3 Semester Credit Hours

Course Description

Digital technology is ubiquitous in the digital millennium. Microprocessors, commercial audio and video systems, wireless communication systems, high-definition televisions, industrial control systems, domestic appliances, consumer electronic products, and myriad other real-world systems primarily employ digital design methodologies in order to process information very rapidly and with high fidelity. The main objective of this introductory course is to provide in-depth knowledge and comprehensive understanding to students in electrical and computer engineering of design and implementation methodologies of digital systems. The course covers a wide range of topics including foundation of digital systems (Boolean algebra), logic minimization and optimization using both manual (Karnaugh maps) and automated (Quine-McCluskey algorithm) methods, system implementation using programmable logic devices like FPGA, ROM and PLA, microelectronics implementation technologies such as CMOS and TTL, hardware description language like Verilog, design of clocked synchronous and clock-less asynchronous systems, design of computer memory systems, microprocessor architecture, and design of real-world systems like traffic light controller, vending machine, railway crossing controller, and so on.

Prerequisites

• One year of college-level calculus (NMTH 1111 and NMTH 1112)
• A course in linear algebra and differential equations (NMTH 2301)
• An introductory course in electrical and electronic circuits (NEEI 2321)
• A course in linear systems and circuits (NEEI 2322)
  

Course Objectives

• An in-depth understanding of laws and theorems of Boolean (aka switching) algebra that can be applied to design digital systems manually as well as to develop computer programs for automated synthesis of digital systems.
  
• Ability to design and implement a digital system from its problem specification written in plain English.
  
• Ability to convert a design from one style of implementation to another style. For example, ability to convert a design with arbitrary Boolean functions to all NAND or all NOR gates, or for that matter by using multiplexers or decoders.
  
• Ability to minimize a large digital system in terms of various cost metrics like number of gates, number of silicon transistors or switches required,  and the number of input signal lines that reflect the labor cost. 
  
• Ability to design a Finite State Machine (FSM) from a problem specification in the form English language, state table, state diagram, Verilog hardware description language, etc. 
  
• Ability to understand the clocking requirement in a digital system design and how to debug clock-induced system failures.
  
• Ability to debug a digital system that may fail due to propagation of design-induced signal glitches (static and dynamic hazards), set-up and hold time violations in storage devices like registers, state flip flops, etc. 
  
• Ability to design a clock-less digital system with feedback connections such as the system can trigger with the arrival of input signals (fundamental mode of operation) without experiencing reliability problems like critical race and oscillations.
  
• Ability to understand timing diagrams and data sheets of digital devices like static random access memory (SRAM), dynamic random access memory (DRAM), arithmetic logic units (ALU), combinational building blocks, control logic of a microprocessor, etc. 
  
• Ability to write a sequential digital system by using Verilog HDL and verify the functional correctness of the design.
  
• Ability to recognize digital building blocks that are available in the form of industrial MSI and LSI design modules and their performances are specified in the published data-sheets.

Course Topics

The following topics will be covered in the order given.
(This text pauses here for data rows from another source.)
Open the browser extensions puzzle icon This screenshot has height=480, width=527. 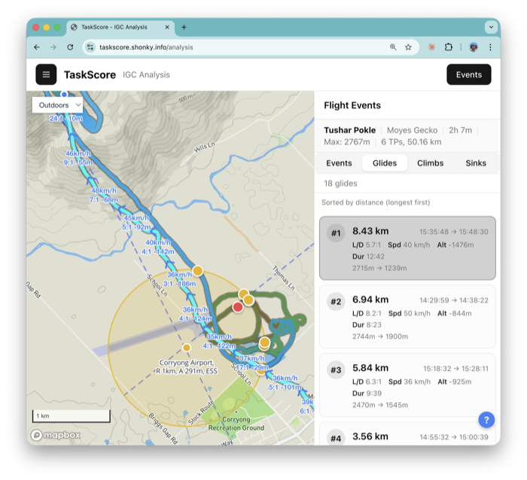(449, 47)
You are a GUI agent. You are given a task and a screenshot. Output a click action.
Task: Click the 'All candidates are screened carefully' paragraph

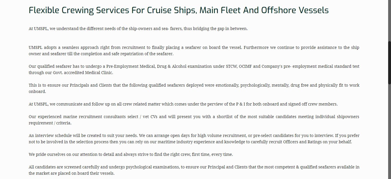click(194, 170)
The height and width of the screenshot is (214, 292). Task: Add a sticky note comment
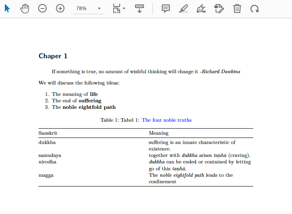(166, 8)
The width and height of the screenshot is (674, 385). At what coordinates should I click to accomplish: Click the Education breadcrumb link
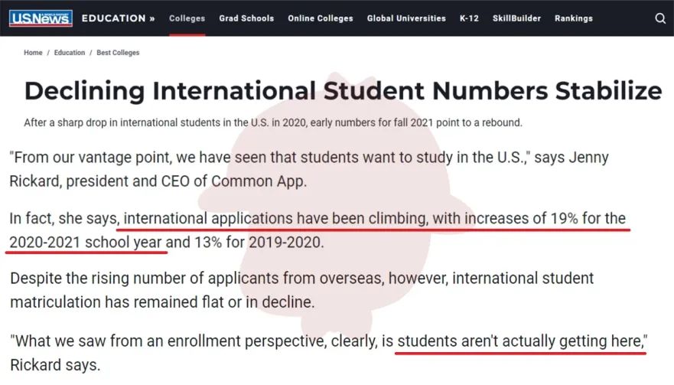click(x=70, y=53)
• Introduction to Digital Systems
• Boolean Algebra
• Applications of Boolean Algebra
• Basic Gates, Truth Tables, and Logic Circuits
• CMOS Implementation
• Timing Diagrams (Part 1)
• Timing Diagrams (Part 2)
• Logic Design Problem 1
• Logic Design Problem 2
• Combinational Logic Minimization
• Optimization by Using Karnaugh Maps
• Optimization by Using Q-M Method
• Optimization by Using Q-M and Petrick Methods
• Decoders and Multiplexers
• MSI Building Blocks
• Programmable Logic Implementation: FPGA
• ROM and PLA Implementation of Boolean Functions
• Foundations of Sequential Design
• Flip Flop Analysis
• Timing Diagrams for Flip-Flop Circuits
• Flip-Flop Based Sequential Building Blocks: Counters
• Synthesis of Counters
• Shift Registers
• Analysis of FSM
• Design of FSM
• MSI Sequential Building Blocks
• State Minimization Procedure
• Arithmetic Logic Number Conversion and Representation
• Arithmetic Logic Adder Configurations
• Arithmetic Logic Unit
• Multiplier Design
• Memory Systems I
• Memory Systems II
• Asynchronous Circuit Analysis
• Asynchronous Circuit Design